Il est certain que la longue tradition d'observations ethnographiques des rites et cérémonies des sociétés occidentales, ainsi que ceux des sociétés « autres », a incité ces derniers à un retournement et à un décentrement méthodologiques et un recentrement géographique. Les fêtes romaines données au peuple par le cardinal Antonio Barberini et le renversement du monde dans le carnaval des Gueux en Espagne sont aujourd'hui aussi minutieusement étudiés que les rituels saisonniers dans la province de Mikawa au Japon et que les cérémonies amérindiennes ou mélanésiennes. Les méthodes historiques ne sont pas les mêmes que celles produites par l'analyse anthropologique : l'archive remplace l'observation directe, mais les concepts utilisés en ethnologie sont contrôlables lorsque l'on étudie des sujets aussi divers que l'évergétisme romain, l'apparat, les parures et la scénographie des rituels canonisés de la continuité sociale et des réglementations de la diversité.
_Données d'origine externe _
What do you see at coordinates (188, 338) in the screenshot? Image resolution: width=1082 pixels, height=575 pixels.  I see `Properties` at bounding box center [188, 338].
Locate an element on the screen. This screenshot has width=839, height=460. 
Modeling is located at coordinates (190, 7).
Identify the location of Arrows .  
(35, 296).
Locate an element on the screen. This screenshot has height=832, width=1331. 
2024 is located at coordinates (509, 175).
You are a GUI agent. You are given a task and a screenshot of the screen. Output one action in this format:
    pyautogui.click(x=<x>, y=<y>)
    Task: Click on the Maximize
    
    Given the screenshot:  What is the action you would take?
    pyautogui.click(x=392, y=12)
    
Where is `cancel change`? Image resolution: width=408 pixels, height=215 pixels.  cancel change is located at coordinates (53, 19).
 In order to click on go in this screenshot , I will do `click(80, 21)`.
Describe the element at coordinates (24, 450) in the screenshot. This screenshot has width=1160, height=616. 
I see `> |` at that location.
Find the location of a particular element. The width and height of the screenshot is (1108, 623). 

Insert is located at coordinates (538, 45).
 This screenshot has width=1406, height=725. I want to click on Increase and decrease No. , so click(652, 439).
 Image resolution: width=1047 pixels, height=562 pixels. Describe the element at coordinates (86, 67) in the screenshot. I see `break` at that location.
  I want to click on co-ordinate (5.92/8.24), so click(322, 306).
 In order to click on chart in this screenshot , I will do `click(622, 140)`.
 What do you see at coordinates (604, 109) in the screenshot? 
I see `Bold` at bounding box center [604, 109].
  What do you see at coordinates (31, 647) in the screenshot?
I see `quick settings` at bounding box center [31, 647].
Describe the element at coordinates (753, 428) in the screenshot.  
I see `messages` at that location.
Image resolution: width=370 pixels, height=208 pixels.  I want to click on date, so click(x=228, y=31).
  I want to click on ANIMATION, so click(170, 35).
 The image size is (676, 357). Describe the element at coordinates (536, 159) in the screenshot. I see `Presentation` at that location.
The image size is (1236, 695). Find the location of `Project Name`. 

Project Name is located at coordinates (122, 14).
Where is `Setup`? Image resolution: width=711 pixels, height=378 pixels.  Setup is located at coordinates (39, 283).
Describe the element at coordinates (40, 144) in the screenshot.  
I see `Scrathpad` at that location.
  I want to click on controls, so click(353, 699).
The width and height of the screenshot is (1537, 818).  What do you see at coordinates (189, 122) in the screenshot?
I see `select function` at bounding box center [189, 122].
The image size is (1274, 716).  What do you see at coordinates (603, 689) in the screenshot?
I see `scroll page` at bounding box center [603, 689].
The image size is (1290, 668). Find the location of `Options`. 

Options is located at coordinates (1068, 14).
Fondées sur l'analyse quantitative ou les techniques d'interprétations qualitatives, ces méthodes sont les instruments de recherches qui toutes donnent à voir dans la fête, à tous égards paradoxale, une activité sociale qui, à la fois et dans le même temps, est le produit de continuités, de renversements et de ruptures, ou bien d'instaurations d'un ordre social.
La fête ou les fêtes
La fête idéale
La recherche d'un type idéal de la fête est caractéristique de ceux qui ont emprunté la voie phénoménologique, tels G. Van der Leeuw, G. Dumézil, M. Eliade, R. Caillois... On peut trouver chez des auteurs de la génération précédente les éléments de base de la théorie dont Caillois semble avoir donné la formule définitive.
Durkheim, dans Les Formes élémentaires de la vie religieuse (1912), fait du rassemblement massif, générateur d'exaltation, le trait caractéristique de la fête. Le corrobori australien semble en donner l'exemple le plus frappant : assises d'une tribu tout entière, avec danses, chants et cris, tumulte, ivresse, unions incestueuses, rixes et combats. La fonction récréative et libératoire de telles manifestations est notée par l'auteur, mais c'est Freud, qui, dans Totem et tabou (1913), donne la formule reprise par Caillois : « Une fête est un excès permis, voire ordonné, une violation solennelle d'une prohibition. » La fête ressortirait ainsi au « sacré de transgression ». Elle manifesterait la sacralité des normes de la vie sociale courante par leur violation rituelle. Elle serait nécessairement désordre, renversement des interdits et des barrières sociales, fusion dans une immense fraternité, par opposition à la vie sociale commune qui classe et qui sépare.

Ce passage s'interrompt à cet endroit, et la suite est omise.